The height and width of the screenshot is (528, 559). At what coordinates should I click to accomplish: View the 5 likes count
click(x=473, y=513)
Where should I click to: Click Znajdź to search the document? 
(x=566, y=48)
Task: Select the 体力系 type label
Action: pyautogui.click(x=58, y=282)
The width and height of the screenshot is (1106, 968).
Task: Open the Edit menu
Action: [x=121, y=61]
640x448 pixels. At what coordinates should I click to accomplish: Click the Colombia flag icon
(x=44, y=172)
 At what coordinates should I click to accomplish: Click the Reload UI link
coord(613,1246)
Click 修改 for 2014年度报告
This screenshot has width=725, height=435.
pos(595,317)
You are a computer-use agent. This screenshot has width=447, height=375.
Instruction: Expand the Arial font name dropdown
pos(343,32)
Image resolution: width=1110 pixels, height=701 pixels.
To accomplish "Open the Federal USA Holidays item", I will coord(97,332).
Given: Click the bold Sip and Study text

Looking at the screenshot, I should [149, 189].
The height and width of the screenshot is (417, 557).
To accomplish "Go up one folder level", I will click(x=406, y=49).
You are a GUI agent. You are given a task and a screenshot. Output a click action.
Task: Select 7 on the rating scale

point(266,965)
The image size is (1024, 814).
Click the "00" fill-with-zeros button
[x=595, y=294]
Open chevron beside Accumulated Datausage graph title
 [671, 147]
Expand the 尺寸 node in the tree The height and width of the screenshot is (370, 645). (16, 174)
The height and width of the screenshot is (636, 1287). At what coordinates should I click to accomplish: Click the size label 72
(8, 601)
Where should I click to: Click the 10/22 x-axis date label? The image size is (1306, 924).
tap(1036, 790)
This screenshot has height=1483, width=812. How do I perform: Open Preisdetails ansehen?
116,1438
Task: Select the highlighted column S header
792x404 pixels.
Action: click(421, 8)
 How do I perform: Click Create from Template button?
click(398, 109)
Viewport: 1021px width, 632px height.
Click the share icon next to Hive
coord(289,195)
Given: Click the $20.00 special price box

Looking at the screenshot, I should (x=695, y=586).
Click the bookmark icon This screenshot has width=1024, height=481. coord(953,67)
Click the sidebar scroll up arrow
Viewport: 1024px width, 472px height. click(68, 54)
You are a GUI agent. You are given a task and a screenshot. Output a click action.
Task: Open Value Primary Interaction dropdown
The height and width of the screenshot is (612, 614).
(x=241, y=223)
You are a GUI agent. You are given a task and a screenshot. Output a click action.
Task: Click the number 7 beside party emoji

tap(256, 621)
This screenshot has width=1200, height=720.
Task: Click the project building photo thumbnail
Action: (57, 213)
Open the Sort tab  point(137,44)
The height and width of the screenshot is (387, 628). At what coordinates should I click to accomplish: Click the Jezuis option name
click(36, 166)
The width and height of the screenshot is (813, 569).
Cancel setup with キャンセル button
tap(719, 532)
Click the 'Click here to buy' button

## AIM OF THE EXERCISE:
In the entries above, restate word for word the lines between the one holding "Expand the 尺寸" and the one holding "Task: Open Value Primary Interaction dropdown", inclusive, and nothing besides.

## EXERCISE ANSWER:
Expand the 尺寸 node in the tree The height and width of the screenshot is (370, 645). (16, 174)
The height and width of the screenshot is (636, 1287). At what coordinates should I click to accomplish: Click the size label 72
(8, 601)
Where should I click to: Click the 10/22 x-axis date label? The image size is (1306, 924).
tap(1036, 790)
This screenshot has height=1483, width=812. How do I perform: Open Preisdetails ansehen?
116,1438
Task: Select the highlighted column S header
792x404 pixels.
Action: click(421, 8)
 How do I perform: Click Create from Template button?
click(398, 109)
Viewport: 1021px width, 632px height.
Click the share icon next to Hive
coord(289,195)
Given: Click the $20.00 special price box

Looking at the screenshot, I should (x=695, y=586).
Click the bookmark icon This screenshot has width=1024, height=481. coord(953,67)
Click the sidebar scroll up arrow
Viewport: 1024px width, 472px height. click(68, 54)
You are a GUI agent. You are given a task and a screenshot. Output a click action.
Task: Open Value Primary Interaction dropdown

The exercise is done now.